Dans cet album, vous l’avez beaucoup exploré.

Oui et je n’ai pas fini. Je suis allé chercher différentes manières de jouer, presque jusqu’à ses limites. Ce disque est aussi un hommage au violoncelle. Mon père (Pedro Soler, guitariste flamenco, ndlr) est aussi musicien et passe ses journées à faire ses gammes sur sa guitare. Je ne fais pas ça. Souvent, j’ai d’autres choses à faire. Il y a beaucoup de moments que je ne passe pas avec l’instrument. Le mien date de 1810. C’est un très bel objet qui a une vie remuée. Il est allé dans le désert du Sahara, dans le désert de glace en Mongolie. Il a sûrement été plus au calme avec les musiciens précédents. Je suis ravi de le faire exister autrement et d’avoir une relation différente avec lui.

Quand avez-vous pris conscience des possibilités de votre violoncelle ?

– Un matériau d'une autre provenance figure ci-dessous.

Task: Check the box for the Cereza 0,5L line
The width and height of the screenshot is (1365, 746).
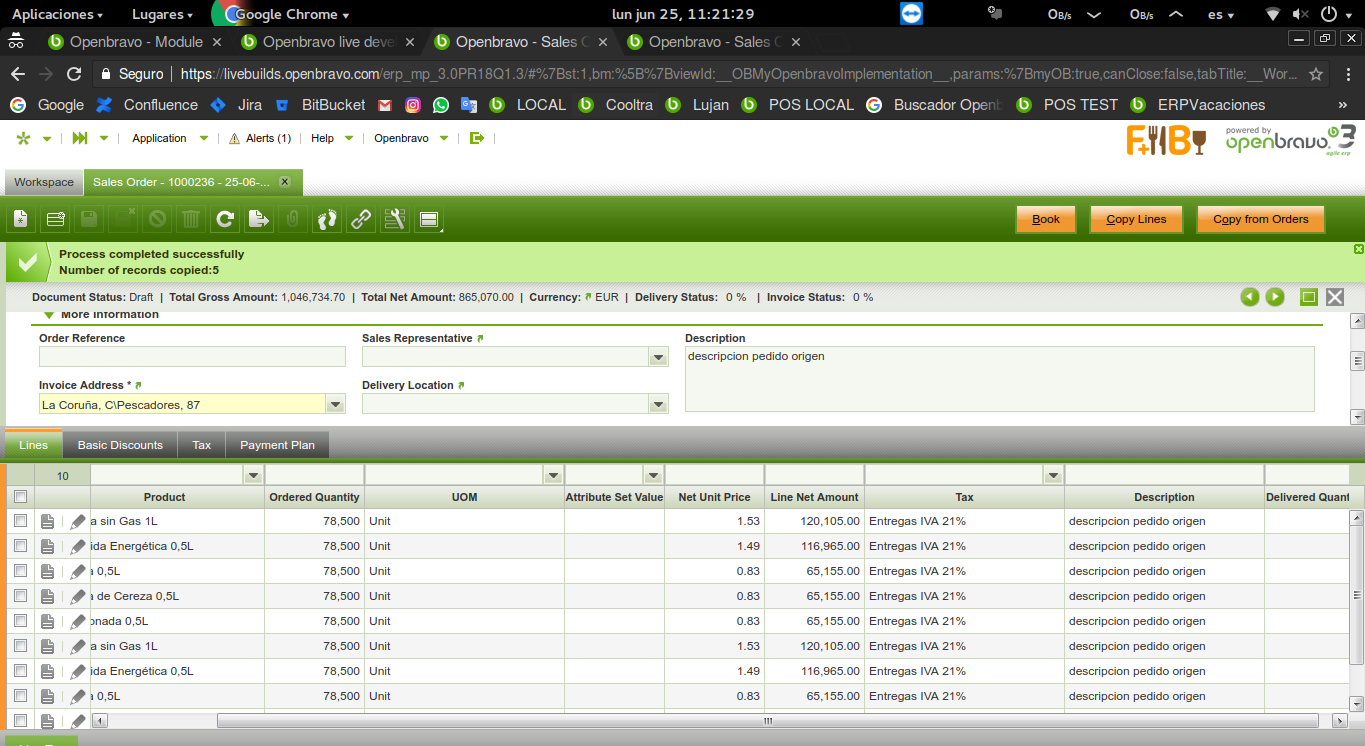Action: 20,596
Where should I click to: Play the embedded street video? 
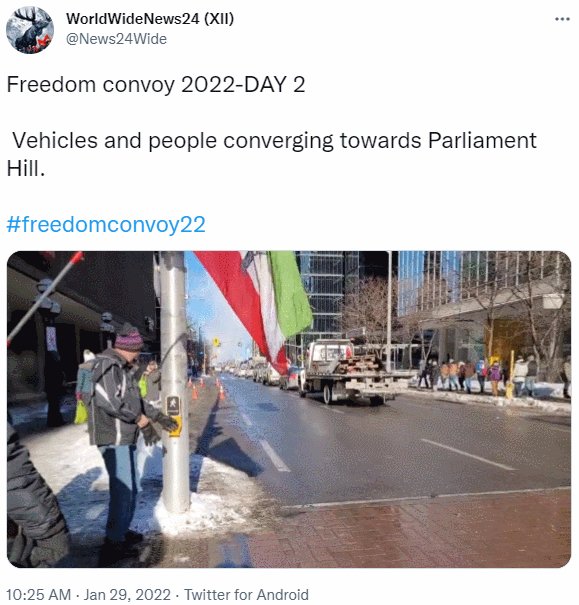coord(289,409)
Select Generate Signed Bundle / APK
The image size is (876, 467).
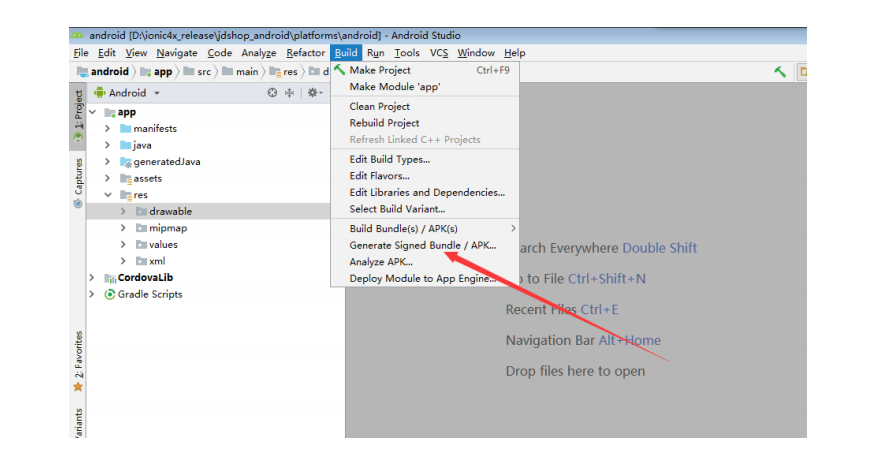422,245
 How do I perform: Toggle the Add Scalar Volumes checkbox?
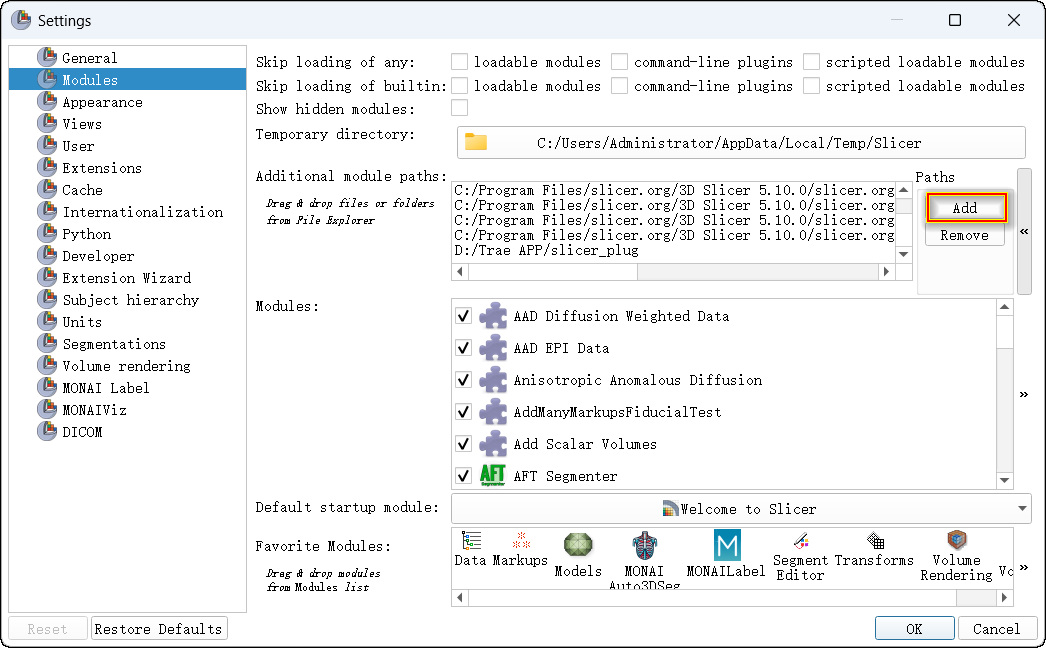pos(463,444)
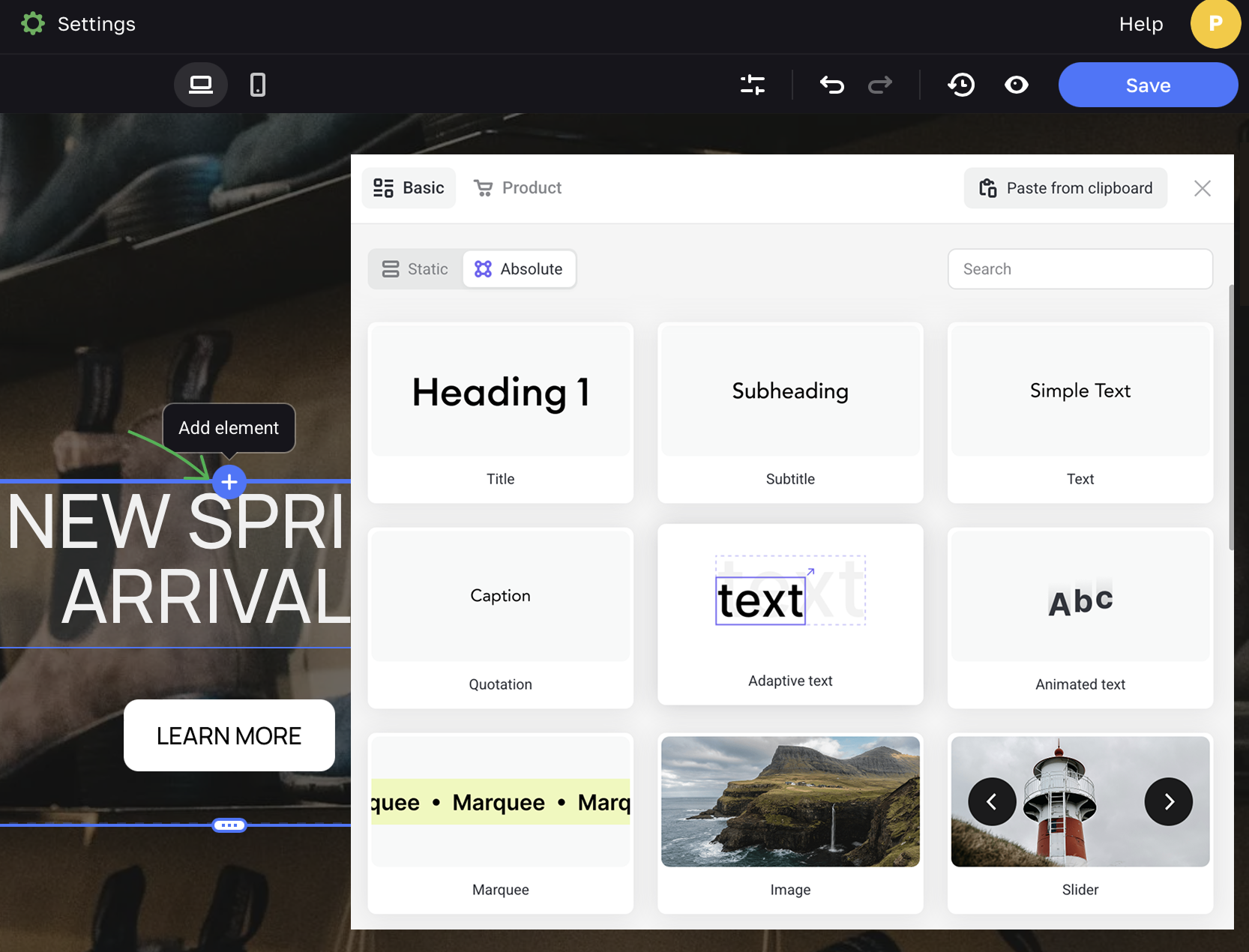Choose Static positioning mode
1249x952 pixels.
[415, 269]
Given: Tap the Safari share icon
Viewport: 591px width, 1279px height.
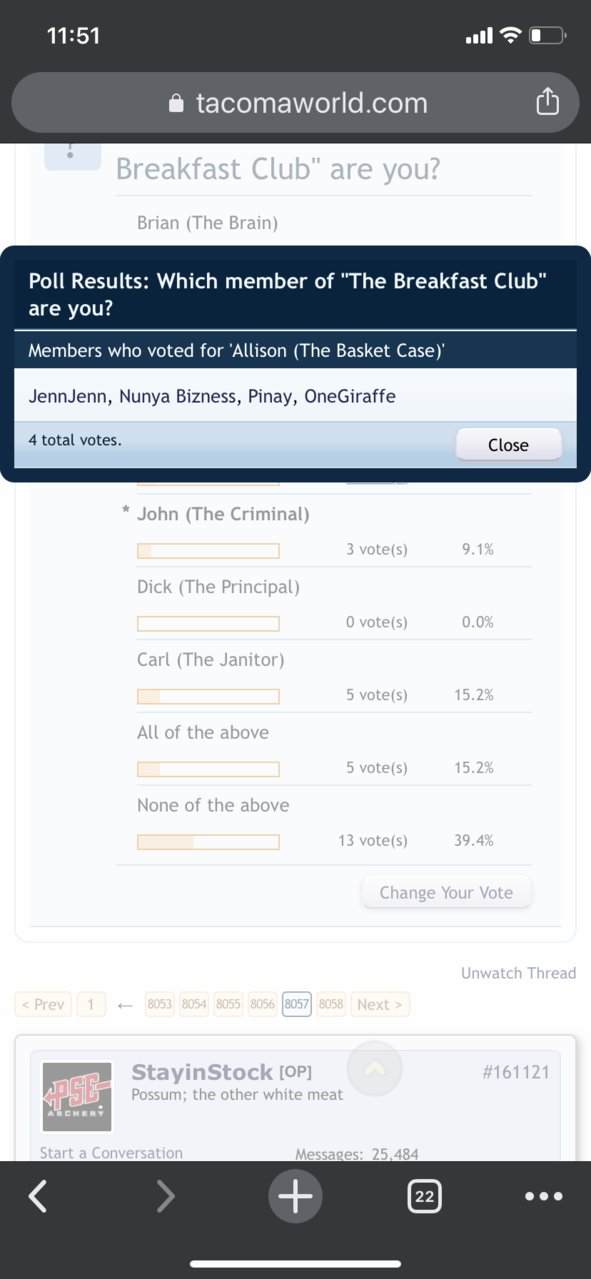Looking at the screenshot, I should click(547, 101).
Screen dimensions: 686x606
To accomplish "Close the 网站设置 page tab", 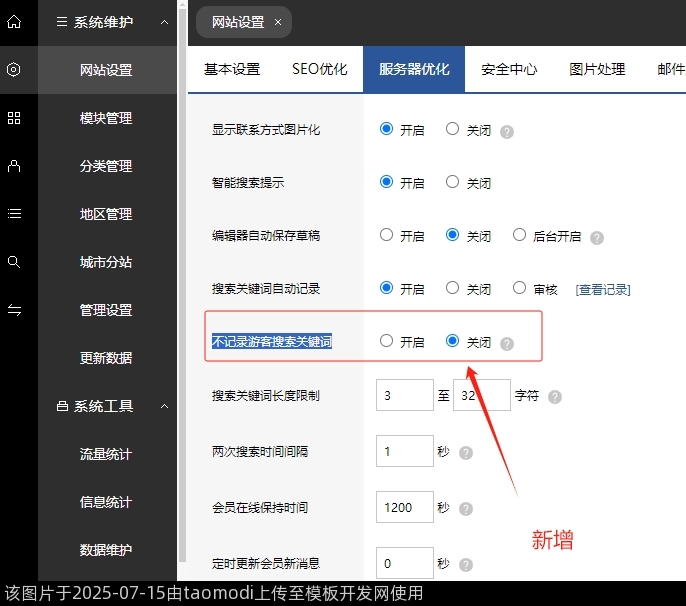I will pos(277,22).
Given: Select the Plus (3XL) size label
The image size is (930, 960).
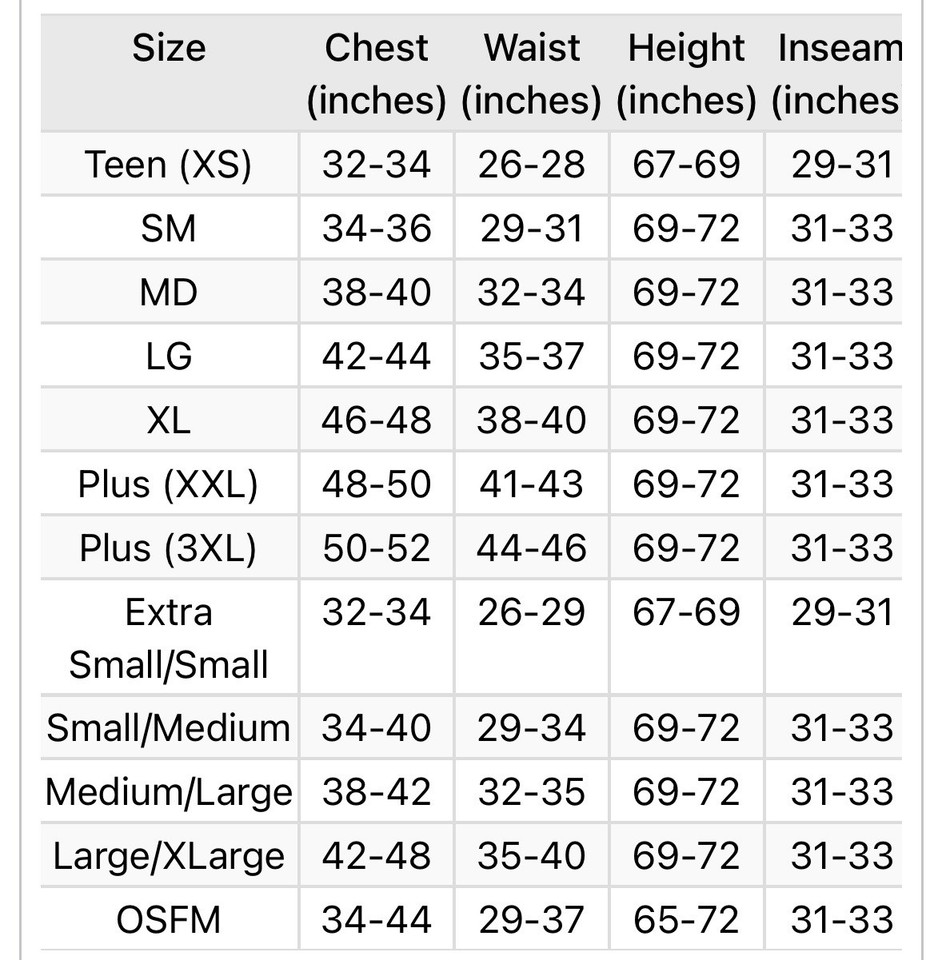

Au conservatoire, ce qui était remarquable, c’était la virtuosité. Or je ne marquais pas tant de points que ça. J’ai rapidement trouvé qu’il y avait une autre richesse, notamment dans le silence et les notes à peine frottées. J’entendais alors des variations, des textures. Je me suis alors orienté vers ces zones de l’écoute, vers la recherche de l’émotion et la qualité du son. Et je suis encore là. Cela me prend toujours du temps avant de jouer une phrase mélodique mais j’ai ma manière de jouer.

Vous vous accordez aussi cette même liberté dans la structure des compositions.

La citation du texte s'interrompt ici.